Kủaq kỉe ka. Jảq pâı súq da. Thank you. You are a very good friend.


  1. nuofua “to be a bed” has the familiar component nuo “to be asleep”, and fua “to be a piece of furniture”.

  2. Jıa “to be the case in the future” is the verb that expresses the future tense. Jỉa fâ jí “It will be the case [that I go]”, or simply “I will go”. baq chảı “tea in general”, as opposed to any particular instance of tea, is used in Bảı jí baq chảı “I make tea” because the (finished) tea does not exist prior to making it. nha is a new sentence-ending particle that indicates a promise.

  3. Pu “to be the case in the past”, is the verb that expresses the past tense. Pủ fâ jí “I went”.

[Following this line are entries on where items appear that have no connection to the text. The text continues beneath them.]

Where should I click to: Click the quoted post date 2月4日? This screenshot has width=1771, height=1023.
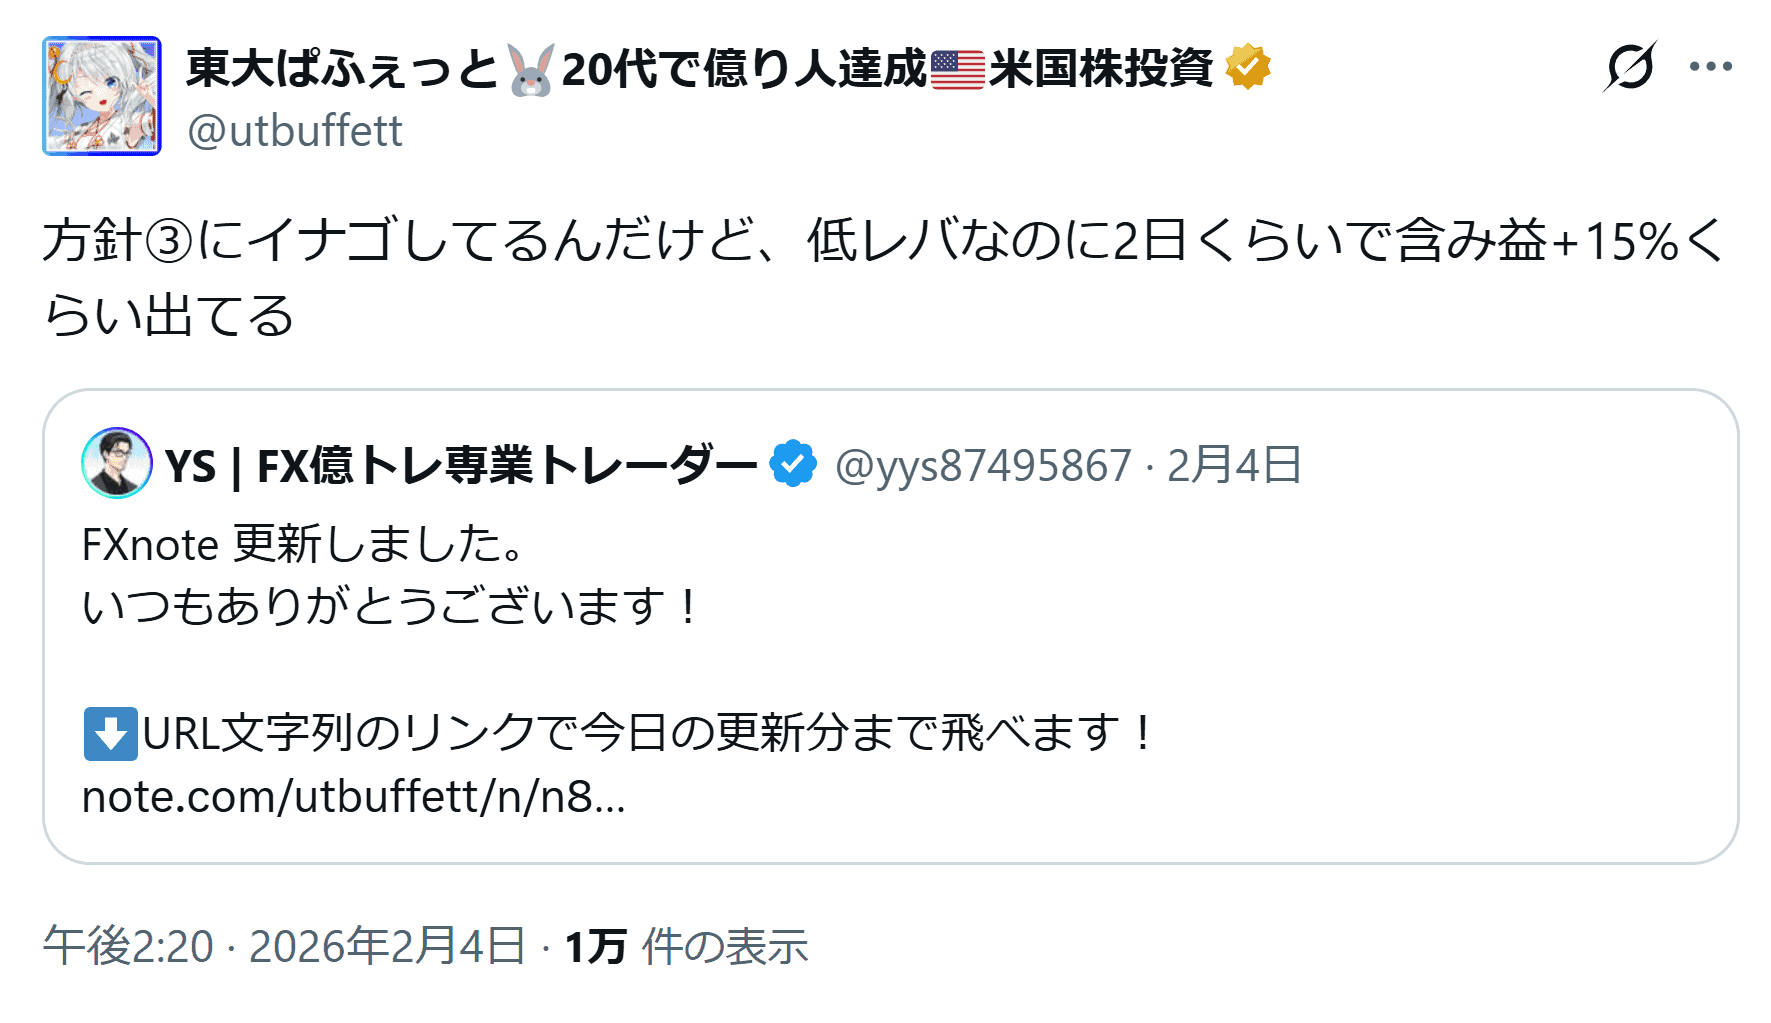[x=1234, y=466]
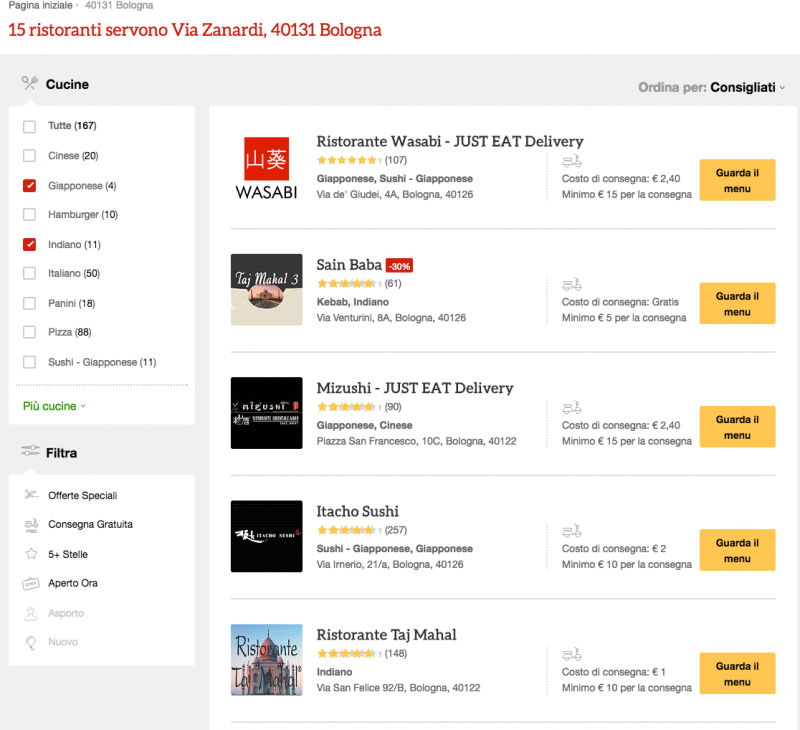Viewport: 800px width, 730px height.
Task: Click the Consegna Gratuita free delivery icon
Action: (x=30, y=524)
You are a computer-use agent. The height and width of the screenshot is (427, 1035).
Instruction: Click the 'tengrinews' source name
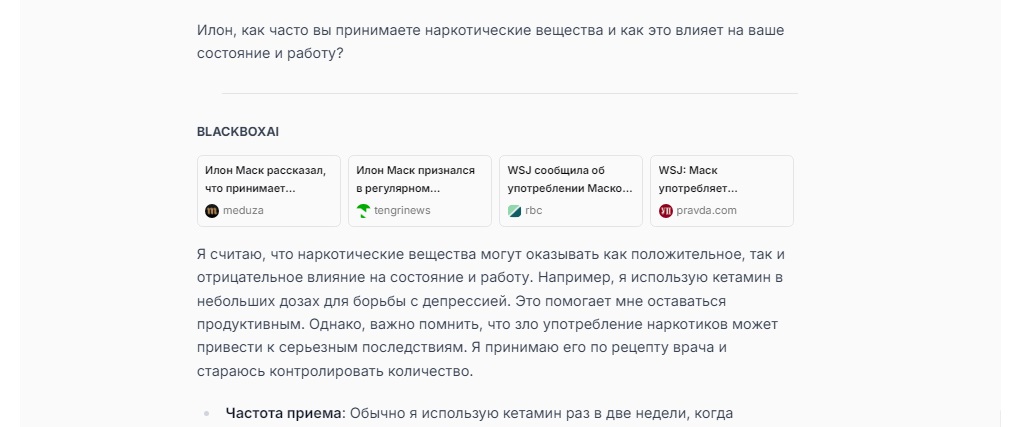402,211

  4. The compound chuqkuaı has the familiar component chuq “to eat”, and the component kuaı “to long or hunger for”, which also appeared in the word seakuai “to be exhausted” (“to need rest”) in lesson 4. Additional examples would be pıekuaı “to be thirsty” and nuokuaı “to be tired”.

  5. baq kỏacao “winter, in general”. The words for summer and winter are loqcao, from loq “to be hot” + cao “to be a season”, and koacao, from koa “to be cold” + cao “to be a season” respectively.

  6. nıaopoq “to be a snow figure”, from nıao “to be snow” and poq “to be a person”.

  7. Naı “to be the case now” is the verb that expresses the present tense. Nảı fâ jí “I go (now)”.